Components of the 50S subunit of Thermus thermophilus ribosomes. 23S and 5S rRNAs are shown in white. Only proteins L1 (cyan), L3 (gray), L6 (magenta), and L7/L12 (yellow) are represented. The figure was generated using PYMOL software and the structure of the T. thermophilus 50S ribosome (Protein Data Bank accession number 1GIY) (74). In this structure, L10 and L27 were missing, and only one of the two L7/L12 dimers was represented.

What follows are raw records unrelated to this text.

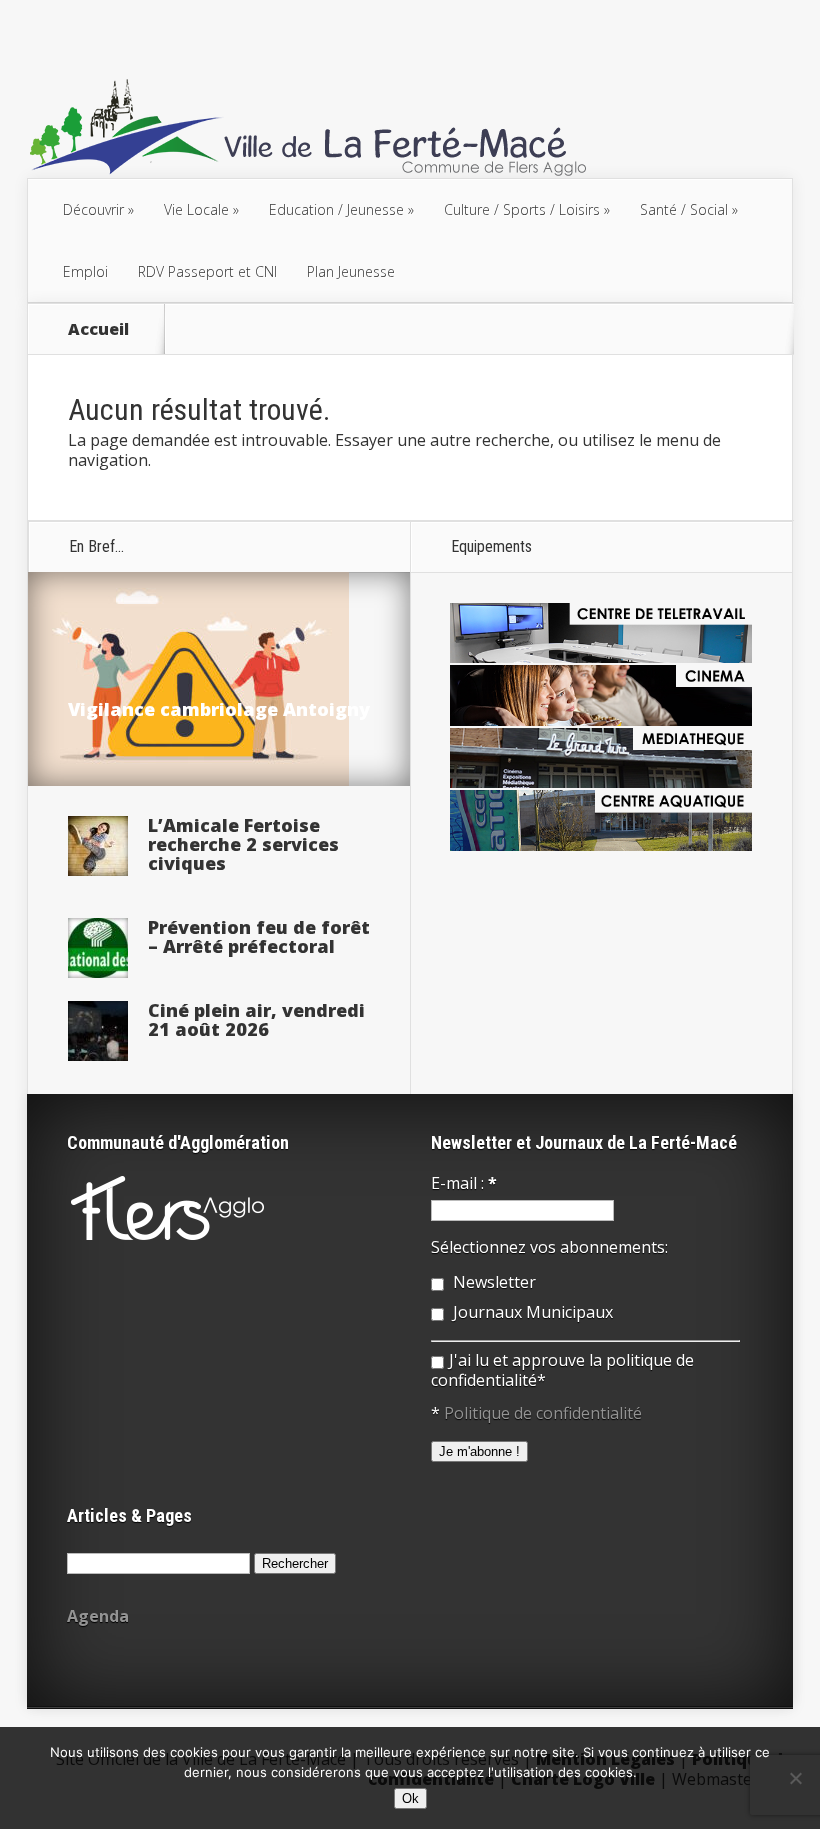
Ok (410, 1798)
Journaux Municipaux (531, 1312)
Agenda (98, 1616)
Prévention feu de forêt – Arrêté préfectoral (259, 936)
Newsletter (492, 1282)
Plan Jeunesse (351, 271)
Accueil (98, 329)
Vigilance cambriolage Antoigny (219, 709)
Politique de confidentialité (543, 1413)
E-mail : (464, 1183)
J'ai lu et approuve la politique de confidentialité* (562, 1370)
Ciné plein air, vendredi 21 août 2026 (256, 1019)
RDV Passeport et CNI (207, 271)
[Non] (795, 1778)
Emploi (85, 271)
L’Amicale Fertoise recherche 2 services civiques (243, 844)
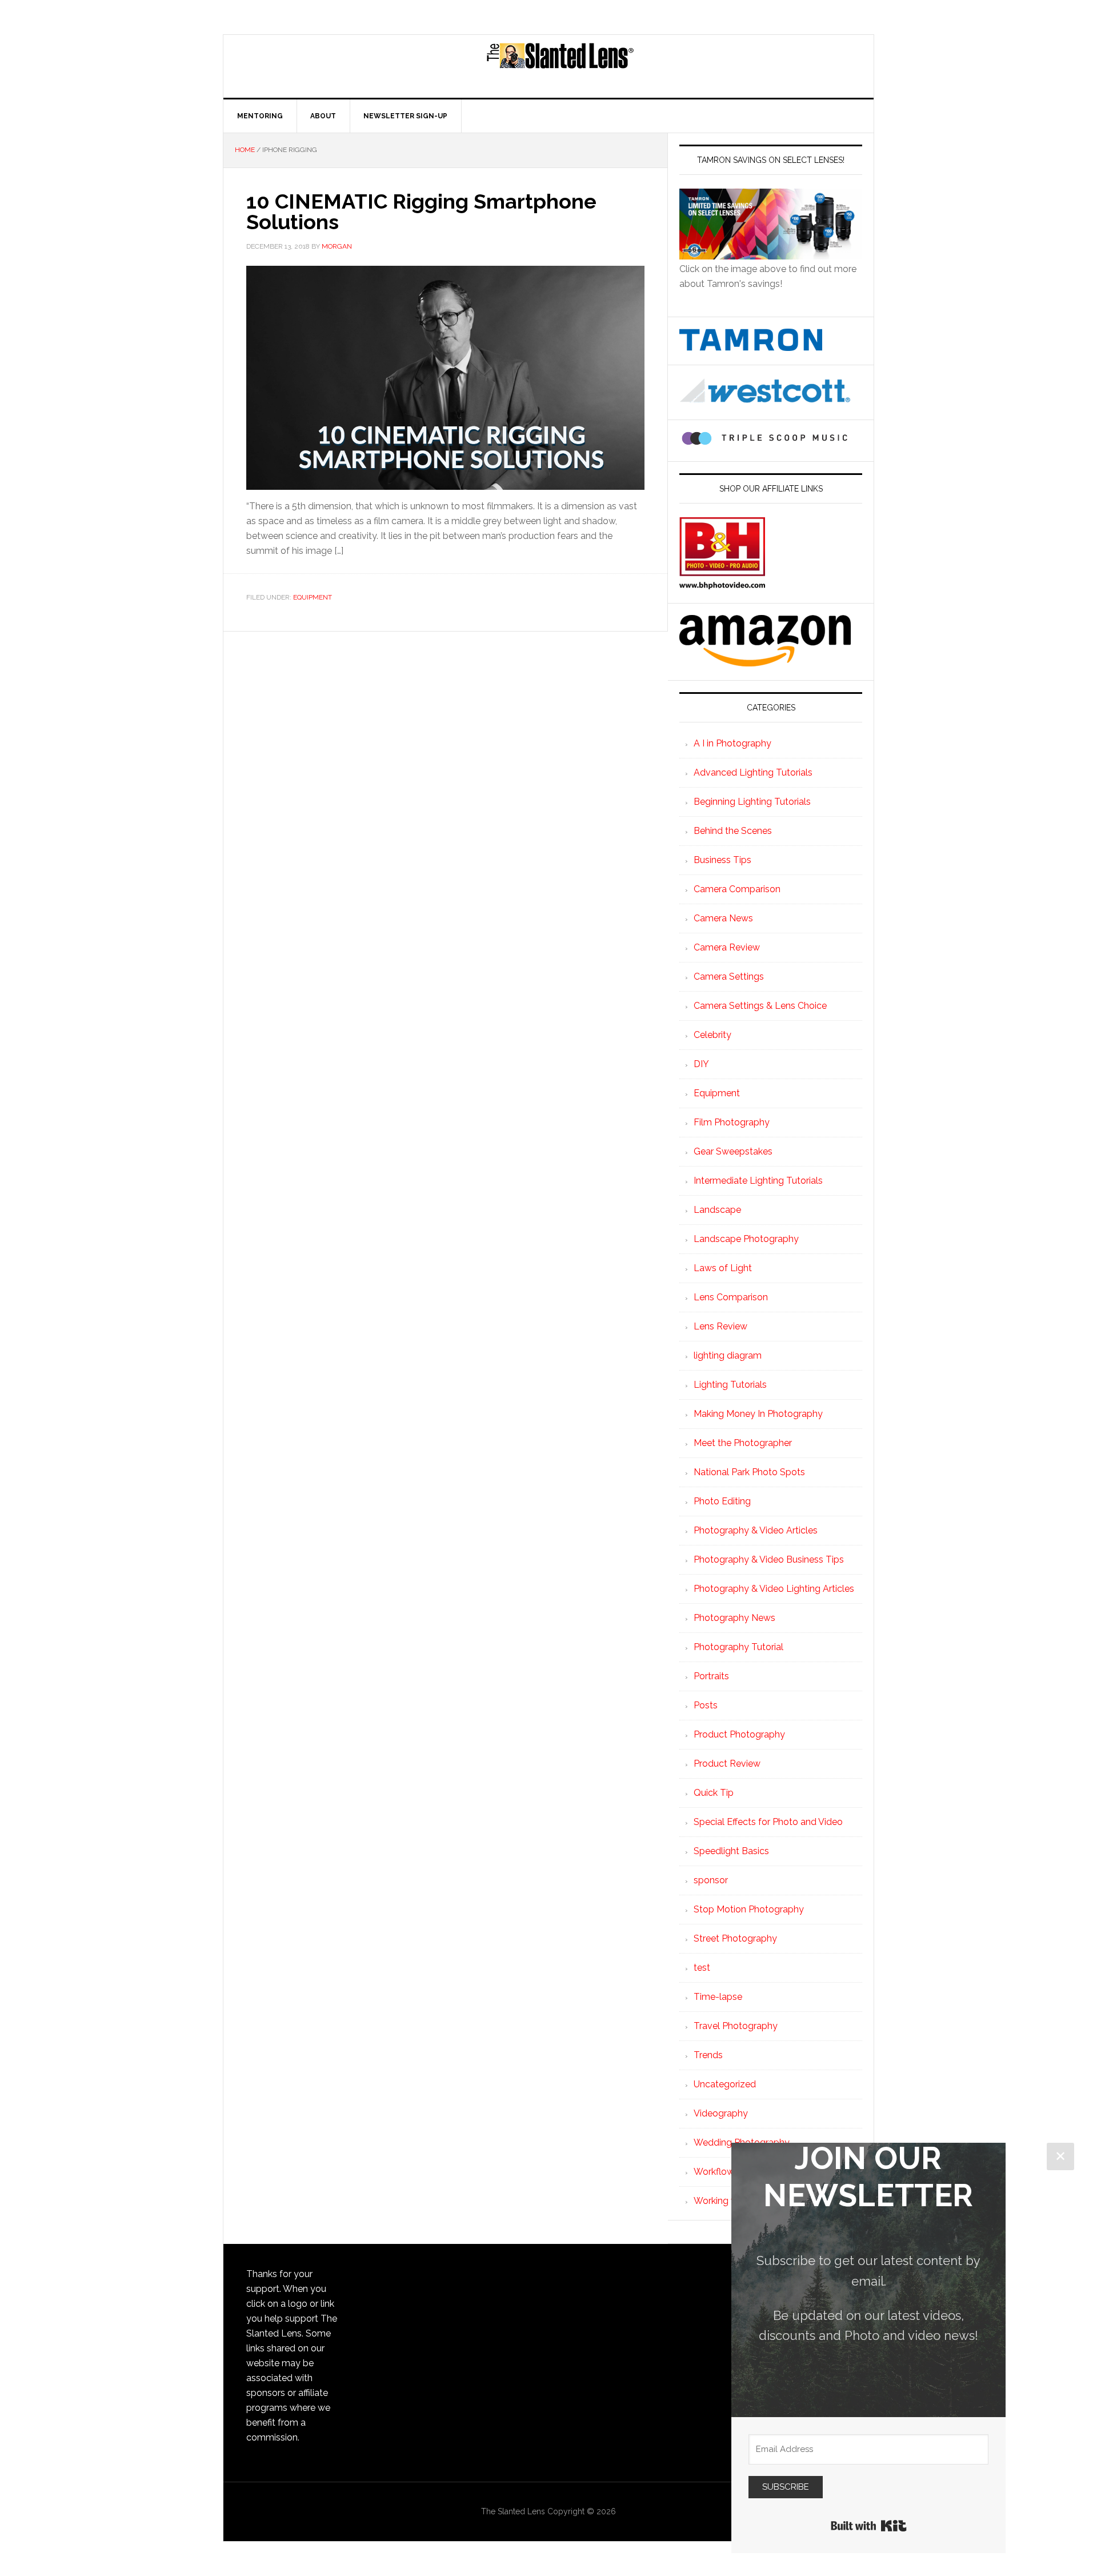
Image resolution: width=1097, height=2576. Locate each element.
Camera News (723, 918)
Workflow (714, 2171)
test (702, 1967)
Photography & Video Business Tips (769, 1559)
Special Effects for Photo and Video (768, 1821)
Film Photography (732, 1122)
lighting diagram (728, 1355)
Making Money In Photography (758, 1413)
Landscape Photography (746, 1238)
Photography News (734, 1617)
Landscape (717, 1209)
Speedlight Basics (731, 1851)
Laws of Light (723, 1268)
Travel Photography (736, 2025)
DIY (701, 1064)
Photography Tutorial (738, 1647)
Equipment (312, 597)
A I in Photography (732, 743)
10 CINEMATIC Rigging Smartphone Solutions (421, 211)
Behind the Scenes (733, 830)
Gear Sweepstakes (733, 1151)
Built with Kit (869, 2525)
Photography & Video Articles (756, 1530)
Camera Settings (729, 976)
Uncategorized (725, 2084)
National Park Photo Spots (749, 1472)
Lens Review (720, 1326)
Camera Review (727, 947)
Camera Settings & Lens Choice (760, 1005)
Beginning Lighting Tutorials (752, 801)
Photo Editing (722, 1501)
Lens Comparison (731, 1297)
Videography (721, 2113)
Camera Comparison (737, 889)
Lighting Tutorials (730, 1384)
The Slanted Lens (560, 66)
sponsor (711, 1880)
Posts (706, 1705)
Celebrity (712, 1034)
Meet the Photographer (743, 1442)
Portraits (711, 1676)
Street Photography (735, 1938)
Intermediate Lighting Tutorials (758, 1180)
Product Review (727, 1763)
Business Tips (722, 859)
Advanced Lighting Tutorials (753, 772)
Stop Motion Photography (749, 1909)
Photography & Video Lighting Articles (774, 1588)
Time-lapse (718, 1996)
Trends (708, 2055)
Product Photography (739, 1734)
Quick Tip (714, 1792)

YsxC is required for 50S ribosomal-subunit assembly in vivo, since a 44.5S ribosomal intermediate accumulates in cells depleted of YsxC (61). This intermediate lacks ribosomal proteins L16, L27, and L36 (61), and we also have evidence that YsxC interacts with the 44.5S complex (data not shown). Altogether, these results strongly suggest that YsxC participates in the assembly and/or the processing steps of the preribosomal particle. We propose that YsxC binds to the 44.5S preribosomal complex through interaction with the partner ribosomal proteins identified here and/or possibly through association with rRNA. This association would somehow locally modify the conformation of the presubunit, thereby allowing the incorporation of the other missing proteins.